What you need to do: Across the records that follow, how many lines contain the string "camera"? Answer with the number only.

Data entries:
§
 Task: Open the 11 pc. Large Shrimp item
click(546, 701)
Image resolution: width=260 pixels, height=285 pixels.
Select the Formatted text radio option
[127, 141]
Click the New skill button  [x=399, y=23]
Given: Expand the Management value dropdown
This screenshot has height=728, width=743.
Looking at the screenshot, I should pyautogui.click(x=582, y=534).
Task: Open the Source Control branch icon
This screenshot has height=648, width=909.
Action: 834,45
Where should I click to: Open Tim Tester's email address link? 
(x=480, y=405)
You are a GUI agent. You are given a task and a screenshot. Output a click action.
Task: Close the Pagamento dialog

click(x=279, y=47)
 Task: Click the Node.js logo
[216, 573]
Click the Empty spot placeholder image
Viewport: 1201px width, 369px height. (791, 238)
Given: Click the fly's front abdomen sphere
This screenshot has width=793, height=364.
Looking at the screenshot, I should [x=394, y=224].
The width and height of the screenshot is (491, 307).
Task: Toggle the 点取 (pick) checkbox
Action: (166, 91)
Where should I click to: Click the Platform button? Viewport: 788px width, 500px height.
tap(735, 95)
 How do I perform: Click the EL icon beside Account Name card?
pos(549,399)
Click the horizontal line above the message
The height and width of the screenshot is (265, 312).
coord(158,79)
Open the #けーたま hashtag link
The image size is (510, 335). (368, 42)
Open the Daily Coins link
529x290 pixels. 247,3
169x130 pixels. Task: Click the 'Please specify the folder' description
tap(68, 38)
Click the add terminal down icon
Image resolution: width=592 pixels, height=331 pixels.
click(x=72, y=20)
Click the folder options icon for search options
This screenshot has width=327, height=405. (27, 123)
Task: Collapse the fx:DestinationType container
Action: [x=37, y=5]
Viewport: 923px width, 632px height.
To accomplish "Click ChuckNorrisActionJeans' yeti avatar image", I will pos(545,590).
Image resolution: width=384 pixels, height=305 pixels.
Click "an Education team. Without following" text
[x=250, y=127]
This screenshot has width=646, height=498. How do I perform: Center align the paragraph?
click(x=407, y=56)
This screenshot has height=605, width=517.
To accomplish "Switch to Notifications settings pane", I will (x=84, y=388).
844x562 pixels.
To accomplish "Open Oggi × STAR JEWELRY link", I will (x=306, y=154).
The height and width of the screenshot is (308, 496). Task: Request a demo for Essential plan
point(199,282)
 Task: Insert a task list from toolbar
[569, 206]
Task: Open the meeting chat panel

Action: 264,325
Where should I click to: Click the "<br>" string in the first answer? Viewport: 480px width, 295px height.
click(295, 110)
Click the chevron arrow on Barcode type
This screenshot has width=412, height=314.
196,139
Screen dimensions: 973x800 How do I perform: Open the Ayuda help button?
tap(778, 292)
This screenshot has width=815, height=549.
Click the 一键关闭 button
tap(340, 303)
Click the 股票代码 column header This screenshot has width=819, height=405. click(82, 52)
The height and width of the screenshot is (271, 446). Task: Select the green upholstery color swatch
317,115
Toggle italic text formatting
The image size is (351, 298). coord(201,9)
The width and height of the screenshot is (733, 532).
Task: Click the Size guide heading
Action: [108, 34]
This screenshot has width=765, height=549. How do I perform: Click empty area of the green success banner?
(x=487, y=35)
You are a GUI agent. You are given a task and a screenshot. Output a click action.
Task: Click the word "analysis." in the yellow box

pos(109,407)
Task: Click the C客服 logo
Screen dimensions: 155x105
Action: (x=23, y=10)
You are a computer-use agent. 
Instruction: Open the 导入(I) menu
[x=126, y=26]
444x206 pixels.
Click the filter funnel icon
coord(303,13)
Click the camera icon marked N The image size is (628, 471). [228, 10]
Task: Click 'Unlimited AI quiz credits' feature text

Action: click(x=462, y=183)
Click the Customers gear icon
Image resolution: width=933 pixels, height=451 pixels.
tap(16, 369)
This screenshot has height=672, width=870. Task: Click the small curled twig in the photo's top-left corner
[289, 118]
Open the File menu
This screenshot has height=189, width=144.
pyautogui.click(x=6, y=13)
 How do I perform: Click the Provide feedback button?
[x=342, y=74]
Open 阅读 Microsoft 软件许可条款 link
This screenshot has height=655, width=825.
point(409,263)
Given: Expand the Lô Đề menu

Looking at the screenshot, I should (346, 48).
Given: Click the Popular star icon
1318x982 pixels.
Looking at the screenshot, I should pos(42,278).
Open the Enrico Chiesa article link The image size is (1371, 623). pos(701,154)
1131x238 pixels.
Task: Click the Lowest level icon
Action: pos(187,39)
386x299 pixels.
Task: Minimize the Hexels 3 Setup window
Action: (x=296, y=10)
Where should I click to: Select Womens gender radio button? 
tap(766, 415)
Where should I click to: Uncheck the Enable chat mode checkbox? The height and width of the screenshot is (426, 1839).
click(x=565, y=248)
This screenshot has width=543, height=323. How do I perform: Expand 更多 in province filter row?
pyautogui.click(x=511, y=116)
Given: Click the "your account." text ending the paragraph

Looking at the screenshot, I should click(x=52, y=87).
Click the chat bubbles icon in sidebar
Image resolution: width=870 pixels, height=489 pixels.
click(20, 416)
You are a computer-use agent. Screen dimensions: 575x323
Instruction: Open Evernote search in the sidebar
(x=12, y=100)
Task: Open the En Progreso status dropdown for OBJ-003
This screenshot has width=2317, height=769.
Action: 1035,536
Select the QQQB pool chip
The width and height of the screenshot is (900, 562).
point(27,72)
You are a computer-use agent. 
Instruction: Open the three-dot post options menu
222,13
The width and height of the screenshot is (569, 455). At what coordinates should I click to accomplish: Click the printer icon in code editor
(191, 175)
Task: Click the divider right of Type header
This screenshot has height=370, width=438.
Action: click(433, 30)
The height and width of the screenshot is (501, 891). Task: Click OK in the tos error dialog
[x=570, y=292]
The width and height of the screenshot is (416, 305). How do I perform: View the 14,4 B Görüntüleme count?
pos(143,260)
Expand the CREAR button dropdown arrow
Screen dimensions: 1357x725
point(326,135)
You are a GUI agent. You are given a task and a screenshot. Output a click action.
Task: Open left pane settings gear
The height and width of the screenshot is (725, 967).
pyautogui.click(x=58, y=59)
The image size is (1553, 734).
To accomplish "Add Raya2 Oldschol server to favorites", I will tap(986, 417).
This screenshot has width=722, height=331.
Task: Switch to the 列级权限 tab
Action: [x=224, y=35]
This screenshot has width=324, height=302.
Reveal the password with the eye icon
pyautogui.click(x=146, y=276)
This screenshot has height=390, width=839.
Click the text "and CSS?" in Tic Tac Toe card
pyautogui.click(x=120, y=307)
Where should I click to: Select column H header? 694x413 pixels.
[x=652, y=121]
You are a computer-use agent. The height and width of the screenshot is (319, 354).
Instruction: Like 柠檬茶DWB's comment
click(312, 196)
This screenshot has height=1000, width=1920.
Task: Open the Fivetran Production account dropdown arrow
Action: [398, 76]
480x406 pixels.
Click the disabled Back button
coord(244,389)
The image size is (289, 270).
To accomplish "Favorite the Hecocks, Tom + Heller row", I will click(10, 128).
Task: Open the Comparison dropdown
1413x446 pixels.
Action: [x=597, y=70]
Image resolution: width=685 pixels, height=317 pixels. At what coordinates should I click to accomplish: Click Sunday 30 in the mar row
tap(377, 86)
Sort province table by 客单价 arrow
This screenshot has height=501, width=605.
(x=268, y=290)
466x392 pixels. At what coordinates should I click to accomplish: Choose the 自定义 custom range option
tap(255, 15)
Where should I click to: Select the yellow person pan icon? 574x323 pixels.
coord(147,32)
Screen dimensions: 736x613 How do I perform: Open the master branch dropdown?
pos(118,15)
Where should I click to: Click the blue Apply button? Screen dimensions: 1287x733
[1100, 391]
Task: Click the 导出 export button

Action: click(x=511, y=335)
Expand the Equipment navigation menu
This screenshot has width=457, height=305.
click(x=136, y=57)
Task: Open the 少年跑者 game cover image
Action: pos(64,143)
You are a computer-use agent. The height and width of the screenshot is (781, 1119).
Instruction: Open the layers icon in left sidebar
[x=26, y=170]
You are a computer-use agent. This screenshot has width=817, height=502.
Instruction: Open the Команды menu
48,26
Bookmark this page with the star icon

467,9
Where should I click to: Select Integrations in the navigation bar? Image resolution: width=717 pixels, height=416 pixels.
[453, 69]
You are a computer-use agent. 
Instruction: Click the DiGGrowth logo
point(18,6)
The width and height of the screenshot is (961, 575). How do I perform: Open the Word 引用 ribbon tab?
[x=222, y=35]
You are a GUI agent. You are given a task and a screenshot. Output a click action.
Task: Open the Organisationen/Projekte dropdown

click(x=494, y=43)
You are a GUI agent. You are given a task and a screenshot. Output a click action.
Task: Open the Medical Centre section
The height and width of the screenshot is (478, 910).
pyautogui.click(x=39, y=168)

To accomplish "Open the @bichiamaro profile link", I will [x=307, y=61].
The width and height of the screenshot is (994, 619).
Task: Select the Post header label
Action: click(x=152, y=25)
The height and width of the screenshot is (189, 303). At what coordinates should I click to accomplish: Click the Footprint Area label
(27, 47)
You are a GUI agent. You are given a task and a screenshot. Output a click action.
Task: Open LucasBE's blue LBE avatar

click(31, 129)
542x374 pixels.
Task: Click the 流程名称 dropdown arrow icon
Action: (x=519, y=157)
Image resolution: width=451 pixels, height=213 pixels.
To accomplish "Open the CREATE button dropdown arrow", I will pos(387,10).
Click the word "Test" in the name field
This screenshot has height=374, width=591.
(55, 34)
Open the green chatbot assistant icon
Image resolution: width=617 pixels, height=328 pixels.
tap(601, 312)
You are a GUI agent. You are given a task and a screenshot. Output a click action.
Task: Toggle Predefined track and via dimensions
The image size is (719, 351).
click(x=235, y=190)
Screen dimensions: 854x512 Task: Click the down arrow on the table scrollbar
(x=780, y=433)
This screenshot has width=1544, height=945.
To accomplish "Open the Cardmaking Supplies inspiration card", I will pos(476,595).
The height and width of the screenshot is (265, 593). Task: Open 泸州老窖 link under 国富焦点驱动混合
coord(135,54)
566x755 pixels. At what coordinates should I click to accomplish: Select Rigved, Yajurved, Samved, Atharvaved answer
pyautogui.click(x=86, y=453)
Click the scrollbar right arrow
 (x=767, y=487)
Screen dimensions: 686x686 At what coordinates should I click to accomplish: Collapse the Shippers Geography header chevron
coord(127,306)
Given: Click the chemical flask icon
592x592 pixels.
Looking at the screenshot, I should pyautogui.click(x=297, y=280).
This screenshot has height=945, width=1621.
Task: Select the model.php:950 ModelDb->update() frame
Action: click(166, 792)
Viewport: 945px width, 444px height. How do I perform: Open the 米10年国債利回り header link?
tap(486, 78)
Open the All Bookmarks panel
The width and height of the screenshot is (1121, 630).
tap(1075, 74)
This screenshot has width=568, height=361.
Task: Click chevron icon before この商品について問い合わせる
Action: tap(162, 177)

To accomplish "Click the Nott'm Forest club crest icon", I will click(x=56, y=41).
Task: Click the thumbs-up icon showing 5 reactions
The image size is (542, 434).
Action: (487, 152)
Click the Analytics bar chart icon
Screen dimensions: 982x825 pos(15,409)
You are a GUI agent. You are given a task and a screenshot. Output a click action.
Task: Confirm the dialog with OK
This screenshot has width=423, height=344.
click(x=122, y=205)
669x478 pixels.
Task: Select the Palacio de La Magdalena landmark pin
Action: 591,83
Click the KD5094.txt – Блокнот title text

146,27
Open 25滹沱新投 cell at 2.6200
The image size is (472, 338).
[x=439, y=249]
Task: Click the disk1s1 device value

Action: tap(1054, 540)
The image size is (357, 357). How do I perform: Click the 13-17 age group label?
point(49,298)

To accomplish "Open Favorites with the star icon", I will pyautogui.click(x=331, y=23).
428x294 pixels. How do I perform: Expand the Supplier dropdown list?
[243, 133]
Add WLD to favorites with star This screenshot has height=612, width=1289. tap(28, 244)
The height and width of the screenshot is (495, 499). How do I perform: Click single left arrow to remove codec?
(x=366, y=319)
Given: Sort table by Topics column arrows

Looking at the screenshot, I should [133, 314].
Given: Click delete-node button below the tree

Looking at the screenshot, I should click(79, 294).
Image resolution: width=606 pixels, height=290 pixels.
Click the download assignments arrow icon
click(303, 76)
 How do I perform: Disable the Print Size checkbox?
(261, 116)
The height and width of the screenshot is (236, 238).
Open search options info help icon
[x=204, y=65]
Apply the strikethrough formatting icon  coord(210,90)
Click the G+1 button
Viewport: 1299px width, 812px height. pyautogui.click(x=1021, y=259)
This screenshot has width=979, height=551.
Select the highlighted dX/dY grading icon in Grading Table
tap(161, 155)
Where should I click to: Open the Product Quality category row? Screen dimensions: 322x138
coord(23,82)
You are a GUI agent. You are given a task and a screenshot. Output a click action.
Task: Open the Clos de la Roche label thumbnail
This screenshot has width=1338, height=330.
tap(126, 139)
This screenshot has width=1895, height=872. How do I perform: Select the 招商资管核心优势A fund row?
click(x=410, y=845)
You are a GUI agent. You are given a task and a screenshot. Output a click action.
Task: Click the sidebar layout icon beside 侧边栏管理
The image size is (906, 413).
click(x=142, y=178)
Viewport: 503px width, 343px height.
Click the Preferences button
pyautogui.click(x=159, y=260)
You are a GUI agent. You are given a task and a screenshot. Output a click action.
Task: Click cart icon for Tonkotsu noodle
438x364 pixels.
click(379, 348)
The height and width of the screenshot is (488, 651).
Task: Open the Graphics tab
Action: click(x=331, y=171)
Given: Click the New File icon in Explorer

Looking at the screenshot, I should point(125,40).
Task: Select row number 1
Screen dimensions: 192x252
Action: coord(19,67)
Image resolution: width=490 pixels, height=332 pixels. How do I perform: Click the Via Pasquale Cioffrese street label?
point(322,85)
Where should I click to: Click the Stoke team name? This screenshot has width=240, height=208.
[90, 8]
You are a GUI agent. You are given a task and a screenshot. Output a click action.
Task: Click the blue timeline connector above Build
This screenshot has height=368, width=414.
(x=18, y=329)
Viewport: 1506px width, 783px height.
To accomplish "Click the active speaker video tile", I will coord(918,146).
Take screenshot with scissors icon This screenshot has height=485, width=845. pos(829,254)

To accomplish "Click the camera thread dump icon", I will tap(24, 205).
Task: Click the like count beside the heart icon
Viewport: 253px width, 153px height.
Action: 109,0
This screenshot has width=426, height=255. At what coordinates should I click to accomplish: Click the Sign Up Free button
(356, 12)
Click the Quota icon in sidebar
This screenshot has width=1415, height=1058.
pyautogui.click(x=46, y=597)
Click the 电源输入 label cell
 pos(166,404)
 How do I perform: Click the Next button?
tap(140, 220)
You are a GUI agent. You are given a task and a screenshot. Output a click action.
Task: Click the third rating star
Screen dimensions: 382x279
§
Response: 2